Moreover, if the metrics shows only 20% heap usages, I would suggest configuring less `task.heap.size`, leaving more memory to off-heap. The reduced heap size does not necessarily all go to the managed memory. You can also try increasing the `jvm-overhead`, simply to leave more native memory in the container in case there are other other significant native memory usages.

Thank you~
Xintong Song

On Wed, Oct 28, 2020 at 5:53 PM Ori Popowski <[hidden email]> wrote:
Hi Xintong,

See here:

# Top memory users
ps auxwww --sort -rss | head -10
USER PID %CPU %MEM VSZ RSS TTY STAT START TIME COMMAND
yarn 20339 35.8 97.0 128600192 126672256 ? Sl Oct15 5975:47 /etc/alternatives/jre/bin/java -Xmx54760833024 -Xms54760833024 -XX:Max
root 5245 0.1 0.4 5580484 627436 ? Sl Jul30 144:39 /etc/alternatives/jre/bin/java -Xmx1024m -XX:+ExitOnOutOfMemoryError -X
hadoop 5252 0.1 0.4 7376768 604772 ? Sl Jul30 153:22 /etc/alternatives/jre/bin/java -Xmx1024m -XX:+ExitOnOutOfMemoryError -X
yarn 26857 0.3 0.2 4214784 341464 ? Sl Sep17 198:43 /etc/alternatives/jre/bin/java -Dproc_nodemanager -Xmx2048m -XX:OnOutOf
root 5519 0.0 0.2 5658624 269344 ? Sl Jul30 45:21 /usr/bin/java -Xmx1500m -Xms300m -XX:+ExitOnOutOfMemoryError -XX:MinHea
root 1781 0.0 0.0 172644 8096 ? Ss Jul30 2:06 /usr/lib/systemd/systemd-journald
root 4801 0.0 0.0 2690260 4776 ? Ssl Jul30 4:42 /usr/bin/amazon-ssm-agent
root 6566 0.0 0.0 164672 4116 ? R 00:30 0:00 ps auxwww --sort -rss
root 6532 0.0 0.0 183124 3592 ? S 00:30 0:00 /usr/sbin/CROND -n

On Wed, Oct 28, 2020 at 11:34 AM Xintong Song <[hidden email]> wrote:
Hi Ori,

The error message suggests that there's not enough physical memory on the machine to satisfy the allocation.
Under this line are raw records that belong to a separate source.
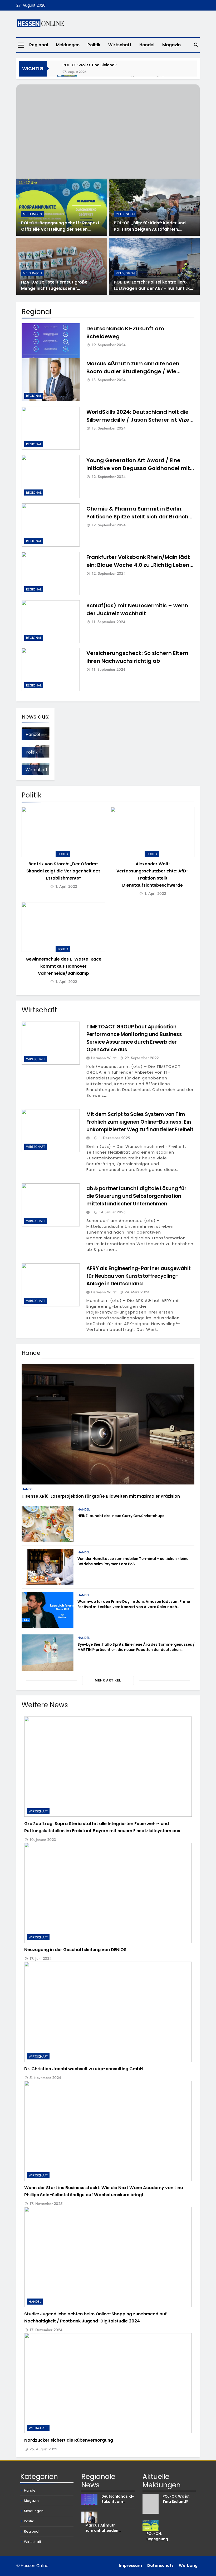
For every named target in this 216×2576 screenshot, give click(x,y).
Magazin (171, 45)
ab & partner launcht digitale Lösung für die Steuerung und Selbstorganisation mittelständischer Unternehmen (136, 1196)
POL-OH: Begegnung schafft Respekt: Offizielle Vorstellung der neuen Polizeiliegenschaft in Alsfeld (61, 229)
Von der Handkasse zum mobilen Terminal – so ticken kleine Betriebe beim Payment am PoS (132, 1561)
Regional (38, 45)
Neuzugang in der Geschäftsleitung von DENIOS (75, 1950)
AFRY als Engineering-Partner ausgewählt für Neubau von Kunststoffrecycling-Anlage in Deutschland (138, 1276)
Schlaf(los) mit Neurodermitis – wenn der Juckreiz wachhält (137, 609)
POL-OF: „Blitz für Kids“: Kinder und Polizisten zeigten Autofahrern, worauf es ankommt (150, 229)
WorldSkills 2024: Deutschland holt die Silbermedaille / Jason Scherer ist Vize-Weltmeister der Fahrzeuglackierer (139, 419)
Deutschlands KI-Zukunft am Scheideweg (117, 2501)
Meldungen (68, 45)
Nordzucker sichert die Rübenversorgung (68, 2440)
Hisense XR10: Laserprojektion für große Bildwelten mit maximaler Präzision (101, 1496)
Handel (146, 45)
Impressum (130, 2565)
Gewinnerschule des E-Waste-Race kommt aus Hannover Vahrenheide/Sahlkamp (63, 966)
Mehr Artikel (108, 1680)
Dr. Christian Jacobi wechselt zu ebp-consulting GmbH (83, 2069)
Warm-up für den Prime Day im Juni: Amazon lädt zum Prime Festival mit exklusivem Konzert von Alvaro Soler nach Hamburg (133, 1607)
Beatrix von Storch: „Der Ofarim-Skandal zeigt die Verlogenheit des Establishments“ (63, 871)
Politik (93, 45)
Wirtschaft (119, 45)
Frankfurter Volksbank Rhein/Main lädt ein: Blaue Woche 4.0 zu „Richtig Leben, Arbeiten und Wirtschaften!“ (138, 565)
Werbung (188, 2565)
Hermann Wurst (103, 1057)
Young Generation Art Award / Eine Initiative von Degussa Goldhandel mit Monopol (138, 468)
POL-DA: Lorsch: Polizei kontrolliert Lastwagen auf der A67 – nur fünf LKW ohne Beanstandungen (154, 288)
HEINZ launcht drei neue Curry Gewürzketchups (120, 1515)
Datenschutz (160, 2565)
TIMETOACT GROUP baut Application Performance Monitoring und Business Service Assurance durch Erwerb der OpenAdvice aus (134, 1038)
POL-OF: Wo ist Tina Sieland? (89, 65)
This does not necessarily mean a managed memory leak. Managed memory leak is only one of the possibilities. There are other potential reasons, e.g., another process/container on the machine used more memory than expected, Yarn NM is not configured with enough memory reserved for the system processes, etc.

I would suggest to first look into the machine memory usages, see whether the Flink process indeed uses more memory than expected. This could be achieved via:
- Run the `top` command
- Look into the `/proc/meminfo` file
- Any container memory usage metrics that are available to your Yarn cluster

Thank you~
Xintong Song

On Tue, Oct 27, 2020 at 6:21 PM Ori Popowski <[hidden email]> wrote:
After the job is running for 10 days in production, TaskManagers start failing with:

Connection unexpectedly closed by remote task manager

Looking in the machine logs, I can see the following error:

============= Java processes for user hadoop =============
OpenJDK 64-Bit Server VM warning: INFO: os::commit_memory(0x00007fb4f4010000, 1006567424, 0) failed; error='Cannot allocate memory' (err
#
# There is insufficient memory for the Java Runtime Environment to continue.
# Native memory allocation (mmap) failed to map 1006567424 bytes for committing reserved memory.
# An error report file with more information is saved as:
# /mnt/tmp/hsperfdata_hadoop/hs_err_pid6585.log
=========== End java processes for user hadoop ===========

In addition, the metrics for the TaskManager show very low Heap memory consumption (20% of Xmx).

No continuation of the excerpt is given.